------ Dataset records

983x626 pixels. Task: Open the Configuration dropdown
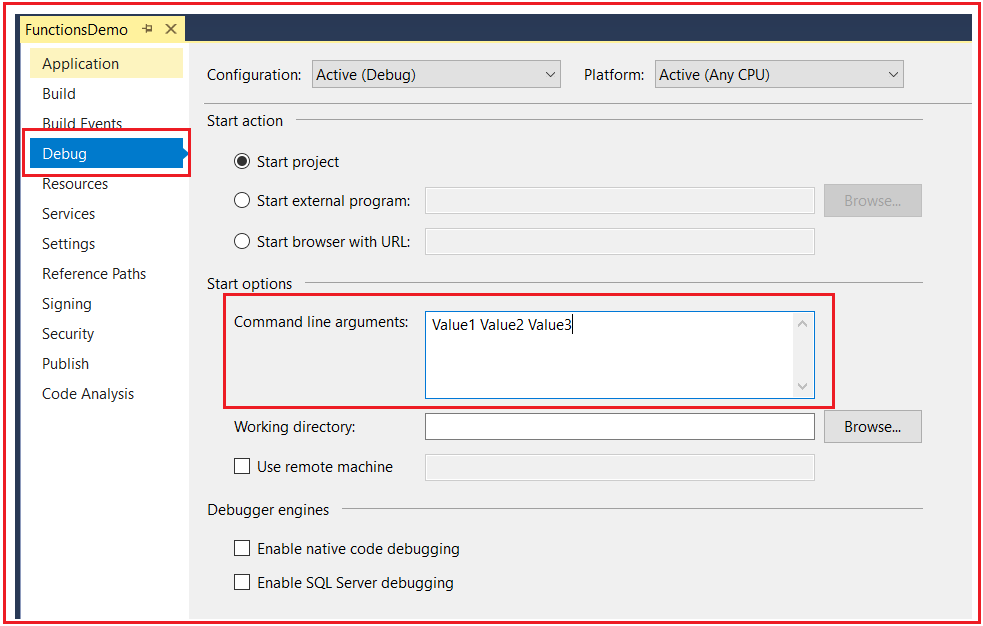coord(549,73)
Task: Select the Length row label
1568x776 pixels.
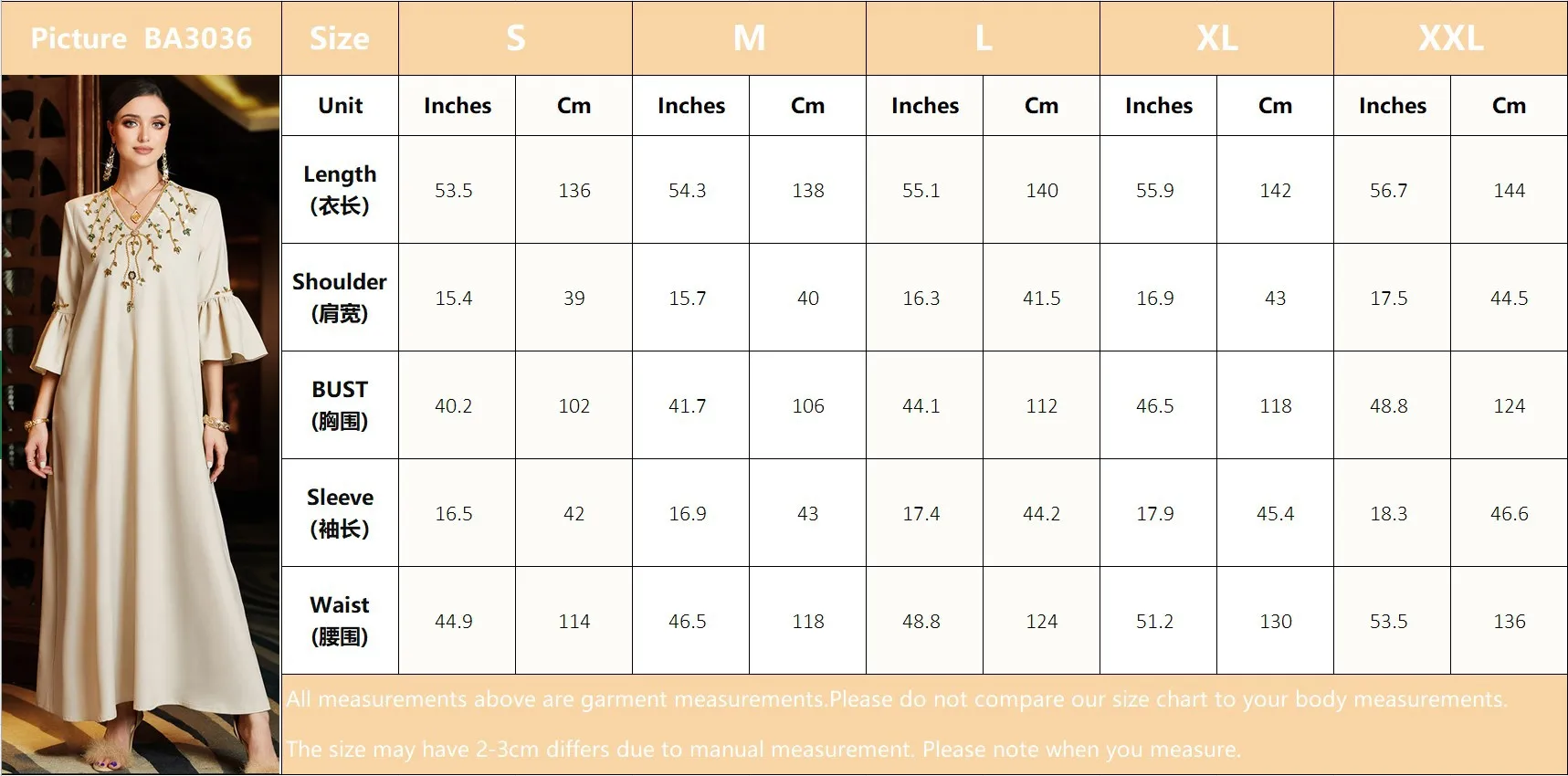Action: (340, 190)
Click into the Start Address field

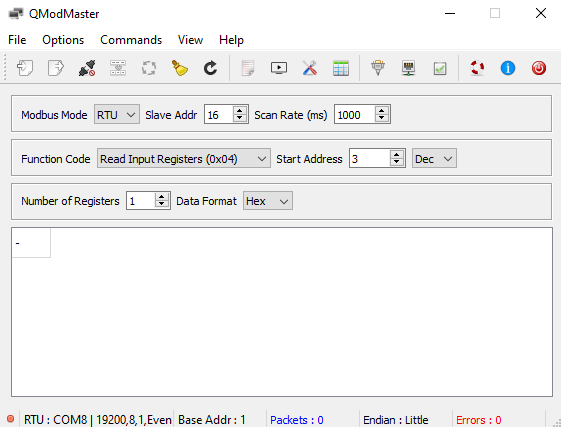point(370,158)
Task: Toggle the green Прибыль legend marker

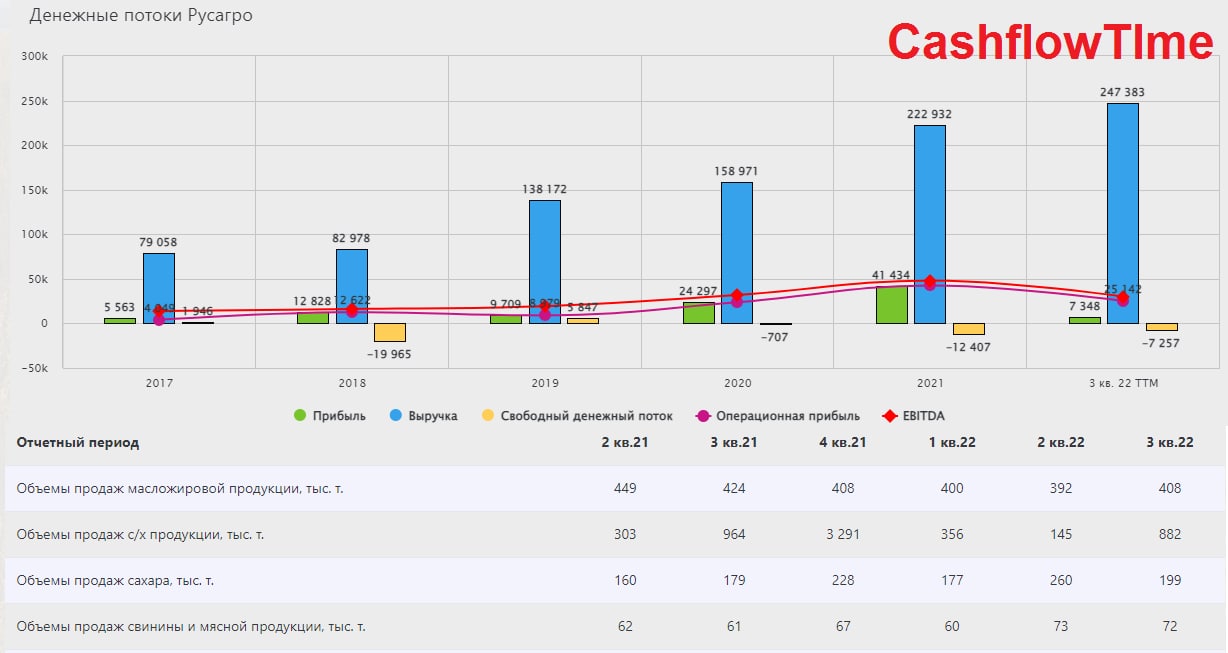Action: click(x=300, y=416)
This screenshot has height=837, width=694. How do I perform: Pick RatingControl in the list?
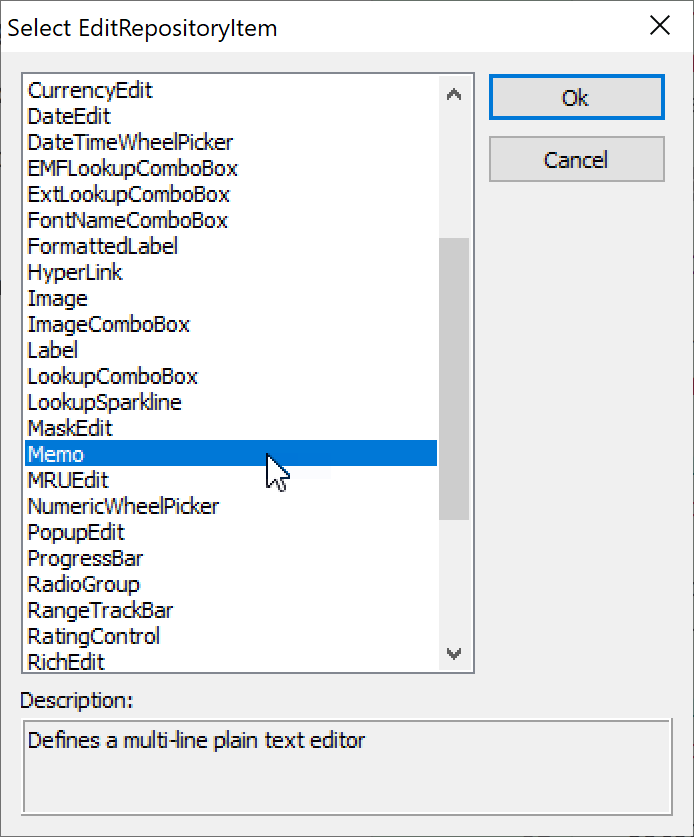tap(93, 636)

------------

[Given exercise]
Write out all of the lines above again word for word, leaving out the pictures.

[Problem solution]
983x626 pixels. Task: Open the Configuration dropdown
coord(549,73)
Task: Select the Length row label
1568x776 pixels.
Action: (340, 190)
Click into the Start Address field

point(370,158)
Task: Toggle the green Прибыль legend marker

Action: click(x=300, y=416)
This screenshot has height=837, width=694. How do I perform: Pick RatingControl in the list?
tap(93, 636)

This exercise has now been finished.